* RECORD SET *
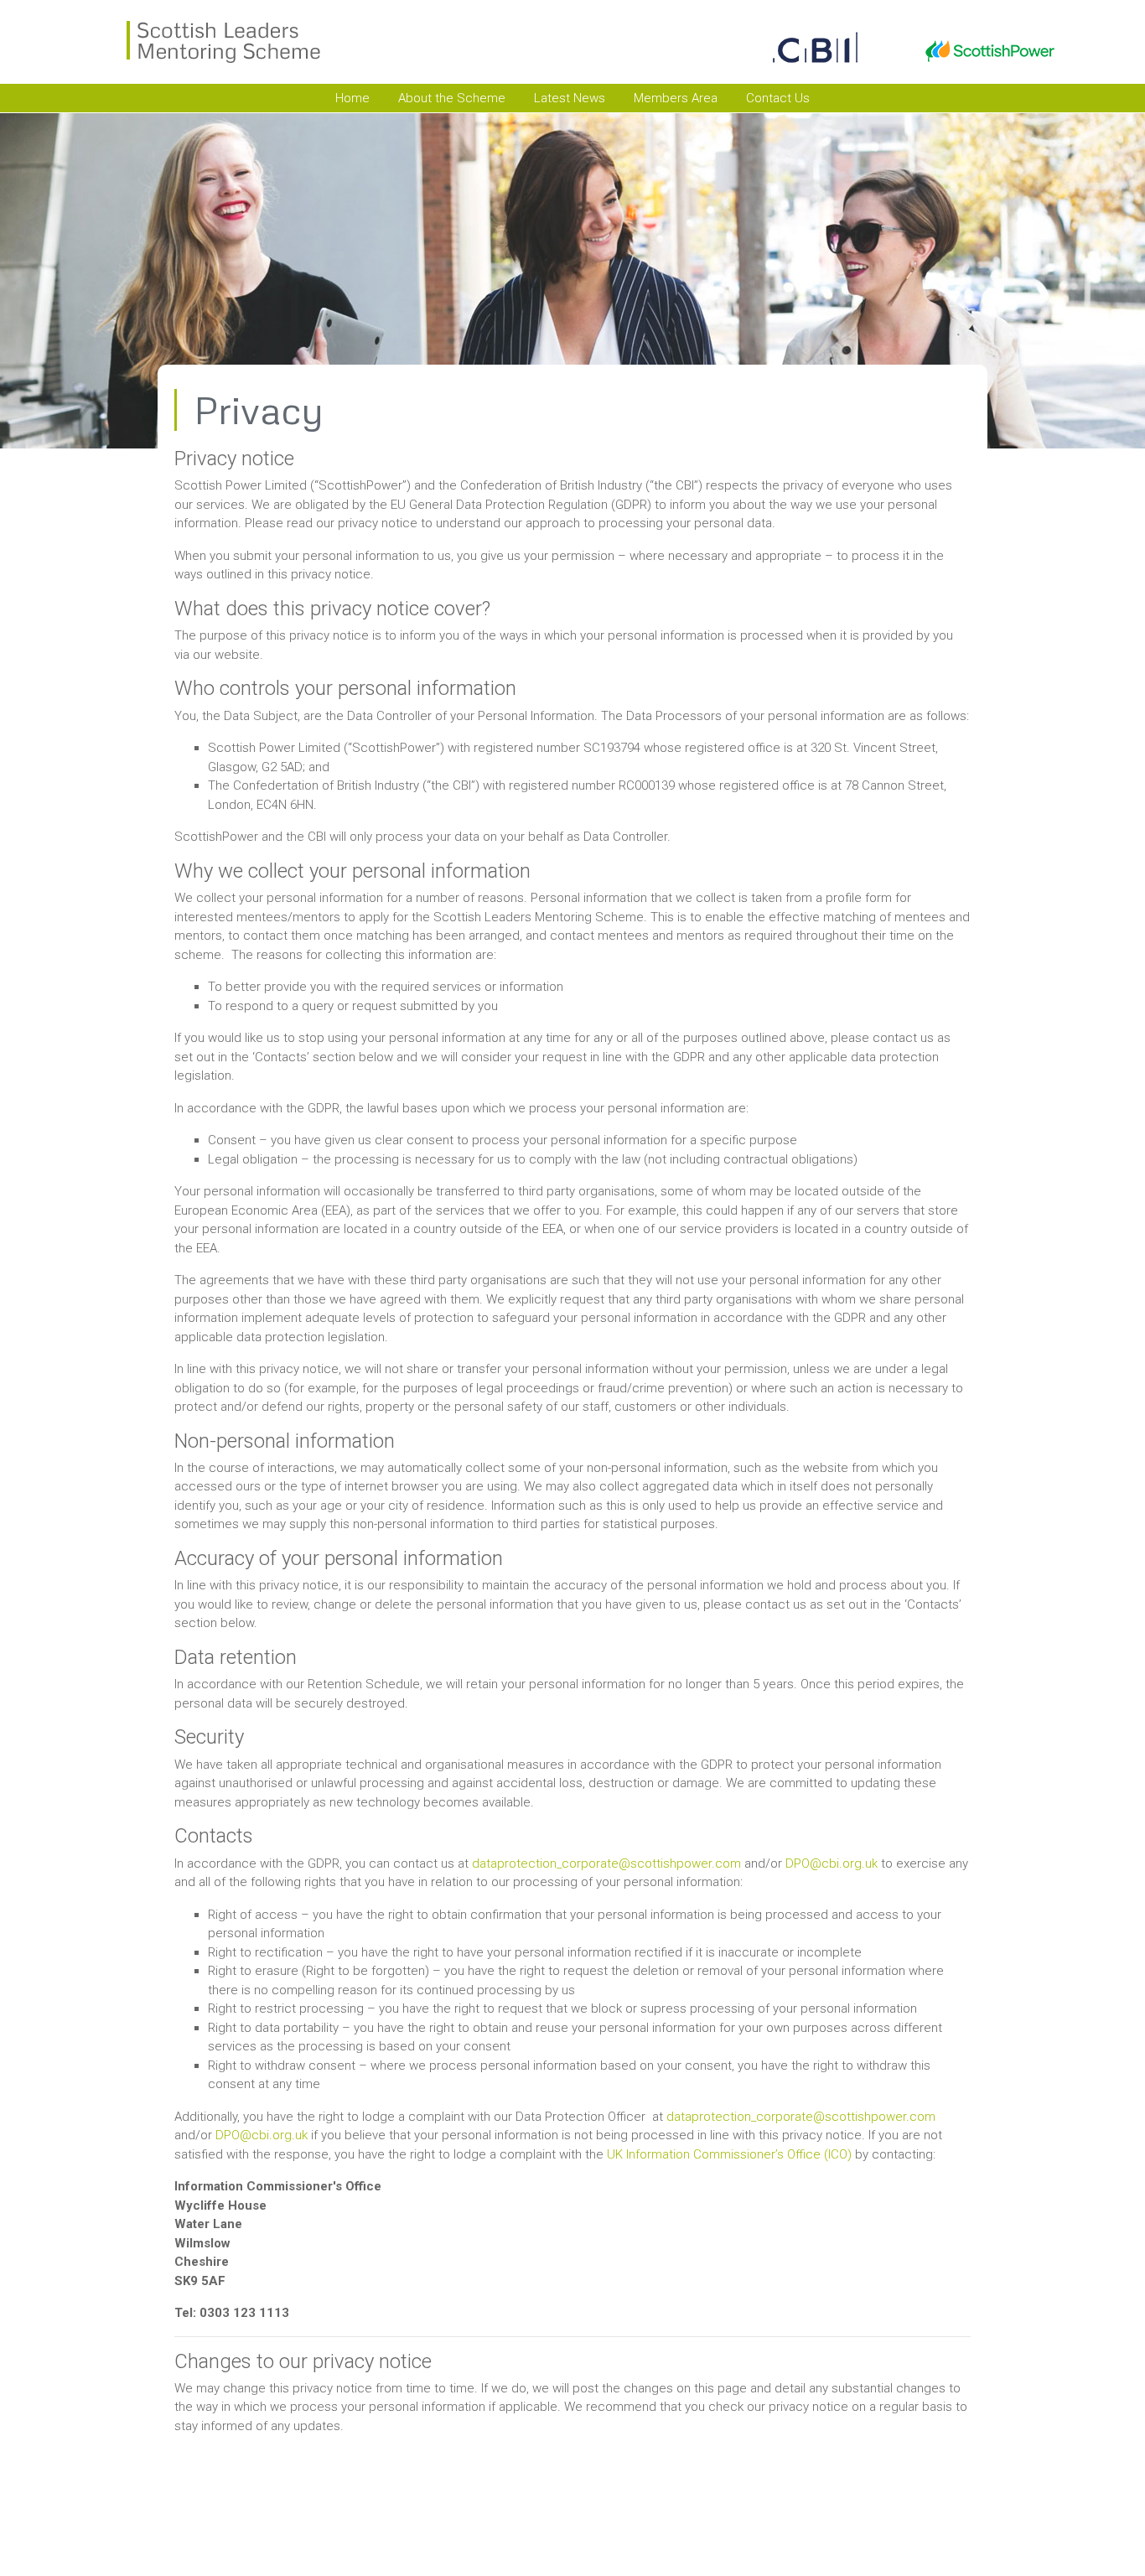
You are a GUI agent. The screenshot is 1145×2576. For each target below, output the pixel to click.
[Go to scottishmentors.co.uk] (114, 42)
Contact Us (778, 98)
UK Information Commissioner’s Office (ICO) (729, 2154)
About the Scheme (451, 98)
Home (352, 98)
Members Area (676, 98)
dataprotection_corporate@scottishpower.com (606, 1863)
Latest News (569, 98)
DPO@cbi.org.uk (831, 1863)
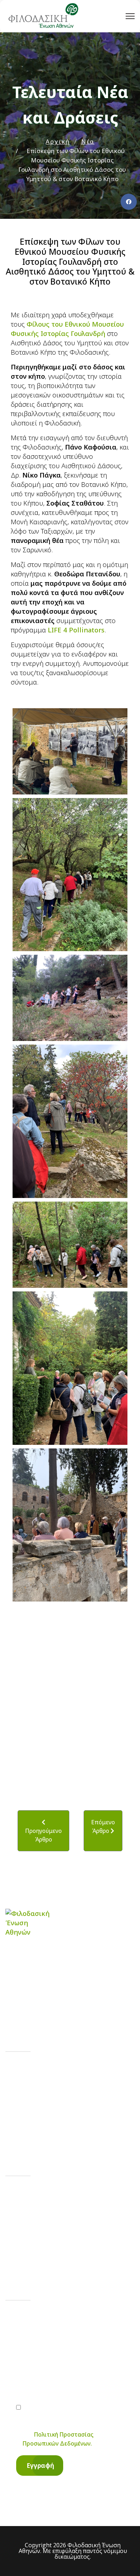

* EXERCISE PROMPT *
Write the records out again exactly as shown above, keeping no pictures.

* RESULT BELOW *
You are a GUI agent. The screenshot is 1145×2576. For each target below, output the pixel to click.
[Go to scottishmentors.co.uk] (114, 42)
Contact Us (778, 98)
UK Information Commissioner’s Office (ICO) (729, 2154)
About the Scheme (451, 98)
Home (352, 98)
Members Area (676, 98)
dataprotection_corporate@scottishpower.com (606, 1863)
Latest News (569, 98)
DPO@cbi.org.uk (831, 1863)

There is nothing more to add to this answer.